Mobile Site ›
Print Friendly View

Test ID: CFX    
Protein C Activity, Plasma

‹ Back to Hematology index

Useful For Suggests clinical disorders or settings where the test may be helpful

As an initial test for evaluating patients suspected of having congenital protein C deficiency, including those with personal or family histories of thrombotic events

 

Because coagulation testing and its interpretation is complex, Mayo Medical Laboratories suggests ordering THRMP / Thrombophilia Profile.

 

Detecting and confirming congenital Type I and Type II protein C deficiencies, detecting and confirming congenital homozygous protein C deficiency, and identifying decreased functional protein C of acquired origin (eg, due to oral anticoagulant effect, vitamin K deficiency, liver disease, intravascular coagulation and fibrinolysis/disseminated intravascular coagulation.)

Clinical Information Discusses physiology, pathophysiology, and general clinical aspects, as they relate to a laboratory test

Physiology:

Protein C is a vitamin K-dependent anticoagulant proenzyme. It is synthesized in the liver and circulates in the plasma. The biological half-life of plasma protein C is approximately 6 to 10 hours, similar to the relatively short half-life of coagulation factor VII.

 

Protein C is activated by thrombin, in the presence of an endothelial cell cofactor (thrombomodulin), to form the active enzyme activated protein C (APC). APC functions as an anticoagulant by proteolytically inactivating the activated forms of coagulation factors V and VIII (factors Va and VIIIa). APC also enhances fibrinolysis by inactivating plasminogen activator inhibitor (PAI-1).

 

Expression of the anticoagulant activity of APC is enhanced by a cofactor, protein S, another vitamin K-dependent plasma protein.

 

Pathophysiology:

Congenital homozygous protein C deficiency results in a severe thrombotic diathesis, evident in the neonatal period and resembling purpura fulminans.

 

Congenital heterozygous protein C deficiency may predispose to thrombotic events, primarily venous thromboembolism; arterial thrombosis (stroke, myocardial infarction, etc.) may occur. Some individuals with hereditary heterozygous protein C deficiency may have no personal or family history of thrombosis and may or may not be at increased risk. Congenital heterozygous protein C may predispose to development of coumarin-associated skin necrosis. Skin necrosis has occurred during the initiation of oral anticoagulant therapy.

 

Two types of hereditary heterozygous protein C deficiency are recognized:

-Type I (concordantly decreased protein C function and antigen)

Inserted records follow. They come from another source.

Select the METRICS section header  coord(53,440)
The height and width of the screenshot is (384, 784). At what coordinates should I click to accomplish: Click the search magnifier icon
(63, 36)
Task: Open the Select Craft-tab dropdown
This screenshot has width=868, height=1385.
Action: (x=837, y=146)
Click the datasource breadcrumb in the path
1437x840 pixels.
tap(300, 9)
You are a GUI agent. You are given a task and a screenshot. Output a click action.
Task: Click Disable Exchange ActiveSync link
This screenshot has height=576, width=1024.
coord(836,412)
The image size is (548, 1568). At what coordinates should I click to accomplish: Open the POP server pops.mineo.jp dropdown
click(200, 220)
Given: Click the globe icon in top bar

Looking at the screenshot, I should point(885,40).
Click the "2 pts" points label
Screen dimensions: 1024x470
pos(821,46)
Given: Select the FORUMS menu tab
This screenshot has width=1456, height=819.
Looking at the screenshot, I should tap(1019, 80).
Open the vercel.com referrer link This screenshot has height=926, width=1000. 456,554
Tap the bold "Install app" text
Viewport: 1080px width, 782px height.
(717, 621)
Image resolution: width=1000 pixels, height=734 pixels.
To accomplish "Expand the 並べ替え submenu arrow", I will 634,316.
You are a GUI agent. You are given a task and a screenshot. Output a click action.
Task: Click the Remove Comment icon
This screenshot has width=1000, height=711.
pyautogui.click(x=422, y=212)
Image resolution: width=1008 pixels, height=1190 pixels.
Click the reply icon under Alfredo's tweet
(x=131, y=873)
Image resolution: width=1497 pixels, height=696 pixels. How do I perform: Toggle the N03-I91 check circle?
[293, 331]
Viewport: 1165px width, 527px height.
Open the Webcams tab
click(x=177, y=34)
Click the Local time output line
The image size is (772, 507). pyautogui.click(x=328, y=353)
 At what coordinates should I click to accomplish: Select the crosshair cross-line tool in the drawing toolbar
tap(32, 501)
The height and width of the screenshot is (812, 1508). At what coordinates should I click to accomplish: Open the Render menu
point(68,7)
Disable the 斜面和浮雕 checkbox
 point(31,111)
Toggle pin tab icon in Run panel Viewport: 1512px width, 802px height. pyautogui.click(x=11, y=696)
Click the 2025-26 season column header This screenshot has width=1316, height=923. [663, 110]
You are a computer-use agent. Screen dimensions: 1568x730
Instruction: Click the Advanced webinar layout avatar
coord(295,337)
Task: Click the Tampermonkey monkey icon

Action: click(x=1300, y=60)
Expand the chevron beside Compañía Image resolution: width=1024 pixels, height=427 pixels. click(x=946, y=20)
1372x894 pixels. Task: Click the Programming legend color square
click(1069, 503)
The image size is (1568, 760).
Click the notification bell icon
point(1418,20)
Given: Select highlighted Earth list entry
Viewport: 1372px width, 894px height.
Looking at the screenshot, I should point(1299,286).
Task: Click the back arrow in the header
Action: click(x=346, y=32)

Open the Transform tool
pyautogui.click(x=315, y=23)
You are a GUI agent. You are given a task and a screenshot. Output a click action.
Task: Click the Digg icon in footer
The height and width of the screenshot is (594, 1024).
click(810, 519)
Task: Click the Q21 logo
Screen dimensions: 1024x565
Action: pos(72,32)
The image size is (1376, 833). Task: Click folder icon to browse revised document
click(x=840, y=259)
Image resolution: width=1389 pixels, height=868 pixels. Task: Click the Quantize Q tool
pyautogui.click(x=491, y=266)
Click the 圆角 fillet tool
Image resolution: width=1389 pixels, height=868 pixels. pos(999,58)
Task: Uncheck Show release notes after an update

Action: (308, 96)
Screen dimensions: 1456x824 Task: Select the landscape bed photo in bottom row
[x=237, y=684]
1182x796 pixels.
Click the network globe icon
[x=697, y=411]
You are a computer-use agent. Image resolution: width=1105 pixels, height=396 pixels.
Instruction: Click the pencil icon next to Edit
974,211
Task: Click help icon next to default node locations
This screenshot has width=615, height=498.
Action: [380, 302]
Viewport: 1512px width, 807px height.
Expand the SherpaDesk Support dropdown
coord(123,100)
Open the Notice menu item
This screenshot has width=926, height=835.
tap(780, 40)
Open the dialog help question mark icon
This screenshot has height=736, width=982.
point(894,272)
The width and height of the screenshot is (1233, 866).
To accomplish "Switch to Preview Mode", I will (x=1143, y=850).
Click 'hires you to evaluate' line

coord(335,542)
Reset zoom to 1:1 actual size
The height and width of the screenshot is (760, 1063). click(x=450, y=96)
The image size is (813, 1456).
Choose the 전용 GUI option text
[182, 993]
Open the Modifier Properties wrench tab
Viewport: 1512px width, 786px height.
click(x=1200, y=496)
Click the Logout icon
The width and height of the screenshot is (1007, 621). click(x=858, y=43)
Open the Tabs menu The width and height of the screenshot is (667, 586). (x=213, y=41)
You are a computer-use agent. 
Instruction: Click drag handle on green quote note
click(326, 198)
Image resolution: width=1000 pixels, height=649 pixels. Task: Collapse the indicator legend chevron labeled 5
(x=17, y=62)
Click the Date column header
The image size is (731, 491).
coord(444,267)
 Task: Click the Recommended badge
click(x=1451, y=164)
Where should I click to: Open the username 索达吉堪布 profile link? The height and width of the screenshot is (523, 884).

-Type II (decreased protein C function with normal antigen level)

 

Acquired deficiencies of protein C may occur in association with:

-Vitamin K deficiency

-Oral anticoagulation with coumarin compounds

-Liver disease

-Intravascular coagulation and fibrinolysis/disseminated intravascular coagulation (ICF/DIC)

 

The clinical hemostatic significance of acquired protein C deficiency is uncertain.

 

Assay of protein C functional activity is recommended for the initial laboratory evaluation of patients suspected of having congenital protein C deficiency (personal or family history of thrombotic diathesis), rather than assay of protein C antigen (PCAG / Protein C Antigen, Plasma).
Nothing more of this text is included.